In the instant case, the BIA denied relief, stating that "[b]ecause of [Waggoner's] willing participation in a sham marriage, she is ineligible to receive `good faith' and/or `hardship' waivers." Waggoner expressly does not challenge the agency's determination that her first marriage was not entered into in good faith.2 Her position is that the "extreme hardship" provision, subsection 1186a(c)(4)(A), does not require such a showing.
The crux of the matter is whether the first ground, the "extreme hardship" prong of the waiver provision, implicitly requires that the qualifying marriage be entered into in good faith. Although the latter two subsections explicitly contain a requirement that the qualifying marriage be entered in good faith by the alien spouse, the "extreme hardship" provision does not.
This Court gives deference to the BIA's interpretation of the Immigration and Nationality Act (INA) under the principles of Chevron U.S.A., Inc. v. Natural Res. Def. Council, Inc., 467 U.S. 837, 104 S.Ct. 2778, 81 L.Ed.2d 694 (1984). Chevron provides for a two-step inquiry. "We first ask whether Congress has spoken directly to the precise question at issue." Heaven v. Gonzales, 473 F.3d 167, 174-75 (5th Cir.2006) (citing Chevron, 467 U.S. at 842-43, 104 S.Ct. 2778; Malagon de Fuentes v. Gonzales, 462 F.3d 498, 502 (5th Cir.2006)). "If Congress's intent is clear, the BIA and this court must give effect to that intent." Id. at 175 (citing Chevron, 467 U.S. at 842-43, 104 S.Ct. 2778; Malagon, 462 F.3d at 502). However, if "the statute is silent or ambiguous with respect to the specific issue, we ask only whether `the agency's answer is based on a permissible construction of the statute.'" Id. (quoting Chevron, 467 U.S. at 843, 104 S.Ct. 2778; Malagon, 462 F.3d at 502).

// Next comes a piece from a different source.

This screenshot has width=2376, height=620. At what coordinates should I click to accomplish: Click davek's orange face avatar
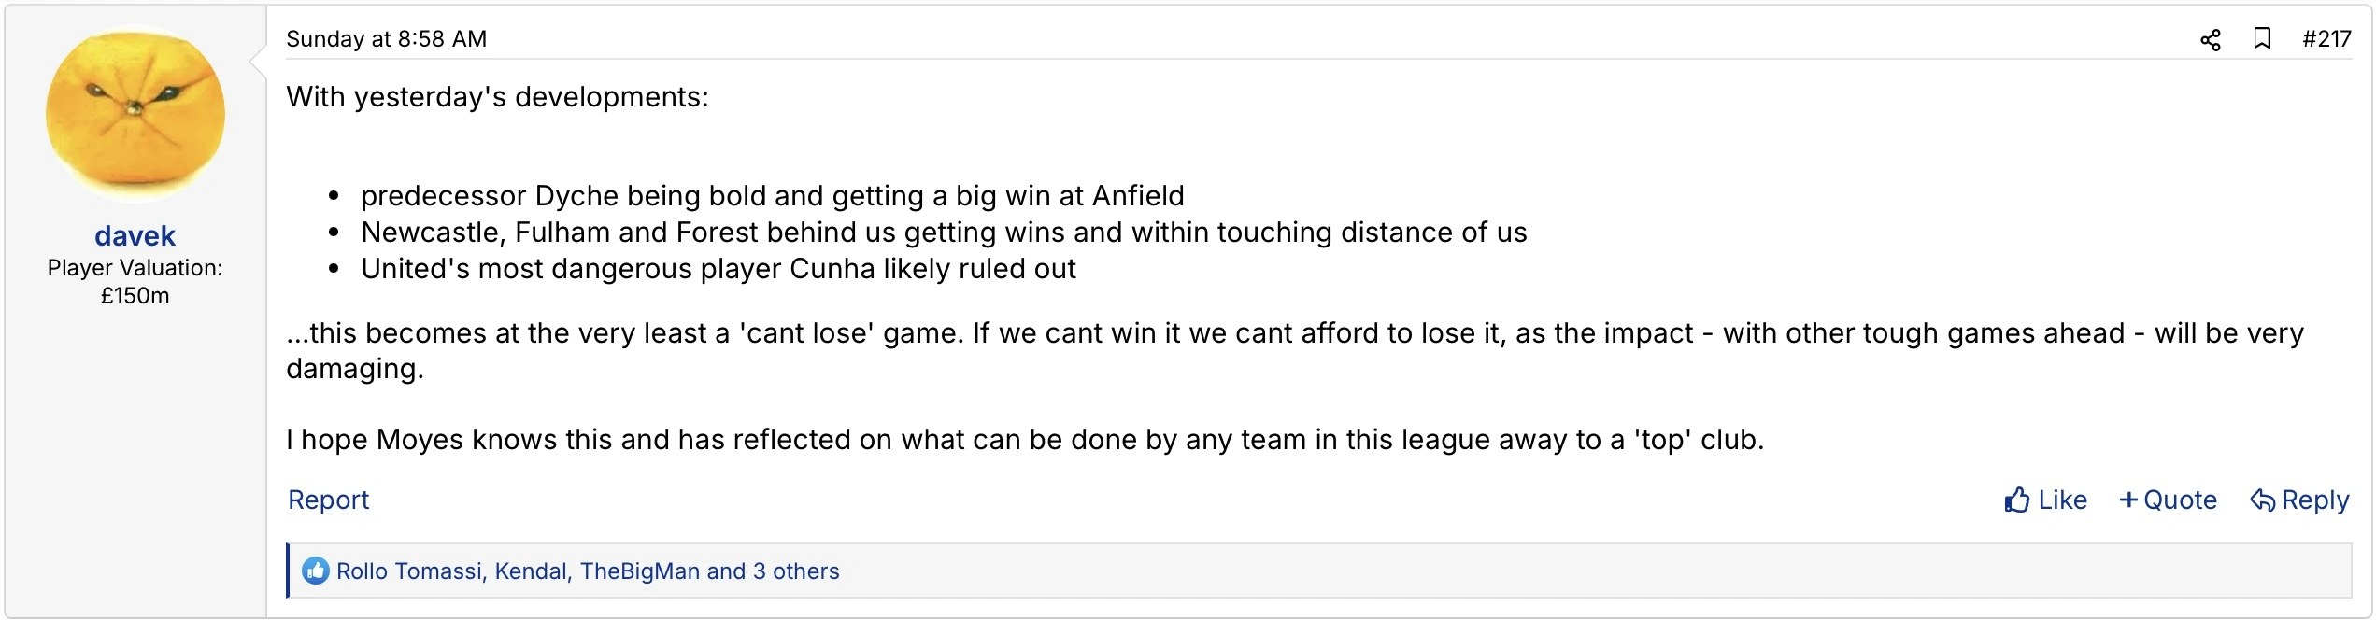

Thus, our first inquiry is whether Congress has spoken directly with respect to whether a good faith marriage is needed to qualify for an extreme hardship waiver. "When interpreting statutes, we begin with the plain language used by the drafters. Furthermore, each part or section of a statute should be construed in connection with every other part or section to produce a harmonious whole." United States v. Uvalle-Patricio, 478 F.3d 699, 703 (5th Cir.2007) (internal quotation marks and citation omitted).

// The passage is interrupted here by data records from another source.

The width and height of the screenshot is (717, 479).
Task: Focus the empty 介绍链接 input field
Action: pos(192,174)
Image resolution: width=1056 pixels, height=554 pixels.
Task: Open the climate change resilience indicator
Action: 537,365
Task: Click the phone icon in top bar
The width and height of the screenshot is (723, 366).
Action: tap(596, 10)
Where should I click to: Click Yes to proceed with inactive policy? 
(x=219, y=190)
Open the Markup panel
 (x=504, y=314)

As previously quoted, the statute lists three grounds for excusing the failure to meet the joint petition and interview requirements, and the first ground is extreme hardship. Unlike the second and third grounds, the extreme hardship exception does not list the requirement of a good faith marriage. The canon of statutory construction "expressio unius est exclusio alterius (the expression of one thing is the exclusion of another)" indicates that extreme hardship is the only requirement. United States v. Shah, 44 F.3d 285, 293 (5th Cir.1995). Moreover, to read the extreme hardship exception as implicitly requiring a good faith marriage would render superfluous the words setting forth that requirement in the second and third exceptions. "We must read the statute as a whole, so as to give effect to each of its provisions without rendering any language superfluous." Bustamante-Barrera v. Gonzales, 447 F.3d 388, 397 (5th Cir.2006), cert. denied, ___ U.S. ___, 127 S.Ct. 1247, 167 L.Ed.2d 74 (2007). Finally, the three grounds are set forth disjunctively as separate and independent bases to excuse the joint petition and interview requirement. See In re Balsillie, 20 I & N Dec. 486, 491 (BIA 1992)(§ 1186(a)(4) creates three separate waiver provisions); cf. United States v. Canada, 110 F.3d 260, 264 (5th Cir.1997) (recognizing that terms set forth disjunctively are generally given separate meanings).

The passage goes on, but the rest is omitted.